● **What needs to be done**:
Quote word for word the stretch of the Laplace-Runge-Lenz passage that begins with the words "Let's consider the" and ends with "at $\hat A_z$.".

***** Page extract

Let's consider the nondimensionalized Hamiltonian

$$\hat H=\frac{\hat{p}^2}2-\frac1r.\tag1$$

Its standard eigenfunctions diagonalize operators $\hat H$, $\hat L_z$ and $\hat L^2$. Laplace-Runge-Lenz operator can be defined as

$$\hat{\vec A}=\frac{\vec r}r-\frac12\left(\hat{\vec p}\times\hat{\vec L}-\hat{\vec L}\times\hat{\vec p}\right).\tag2$$

Its $z$-component $\hat A_z$ commutes with $\hat H$, $\hat L_z$, but doesn't commute with $\hat L^2$ nor with $\hat A^2$, although $\hat A^2$ does commute with $\hat H$, $\hat L_z$ and $\hat L^2$.

2. Eigenfunctions

Since $\hat A^2$ commutes with the operators giving quantum numbers $n,l,m$ to the standard hydrogenic eigenstates, these standard eigenstates are also eigenstates of $\hat A^2$. So no new functions here. For these, we should look at $\hat A_z$.

2.1. Semi-numerical approach to finding exact eigenstates of $\hat A_z$

Since operators for $H$ and $L_z$ commute with $\hat A_z$, any eigenstate of $\hat A_z$ is a superposition of states with fixed $n$ and $m$ and different $l$ quantum numbers. This lets us find eigenstates of $\hat A_z$ for given $n,m$ without actually solving the eigenfunction PDE. We can e.g. numerically minimize variance of a sample of values of the expression for the eigenvalue

$$A_z=\frac{\hat A_z\sum\limits_l\alpha_l\psi_{n,l,m}}{\sum\limits_l\alpha_l\psi_{n,l,m}},\tag3$$

where $\psi_{n,l,m}$ are the standard simultaneous eigenfunctions of $\hat H$, $\hat L^2$ and $\hat L_z$, getting a set of weights $\alpha_l$. Then we can use the approximations we got to guess the exact values of these weights (and substitute into $(3)$, simplifying, to confirm the guess).

**********
***** Supplied data

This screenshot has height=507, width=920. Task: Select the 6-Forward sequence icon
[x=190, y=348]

**********
***** Supplied data

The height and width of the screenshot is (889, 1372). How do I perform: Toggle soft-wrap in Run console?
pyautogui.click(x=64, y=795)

**********

● **Result for this task**:
Let's consider the nondimensionalized Hamiltonian

$$\hat H=\frac{\hat{p}^2}2-\frac1r.\tag1$$

Its standard eigenfunctions diagonalize operators $\hat H$, $\hat L_z$ and $\hat L^2$. Laplace-Runge-Lenz operator can be defined as

$$\hat{\vec A}=\frac{\vec r}r-\frac12\left(\hat{\vec p}\times\hat{\vec L}-\hat{\vec L}\times\hat{\vec p}\right).\tag2$$

Its $z$-component $\hat A_z$ commutes with $\hat H$, $\hat L_z$, but doesn't commute with $\hat L^2$ nor with $\hat A^2$, although $\hat A^2$ does commute with $\hat H$, $\hat L_z$ and $\hat L^2$.

2. Eigenfunctions

Since $\hat A^2$ commutes with the operators giving quantum numbers $n,l,m$ to the standard hydrogenic eigenstates, these standard eigenstates are also eigenstates of $\hat A^2$. So no new functions here. For these, we should look at $\hat A_z$.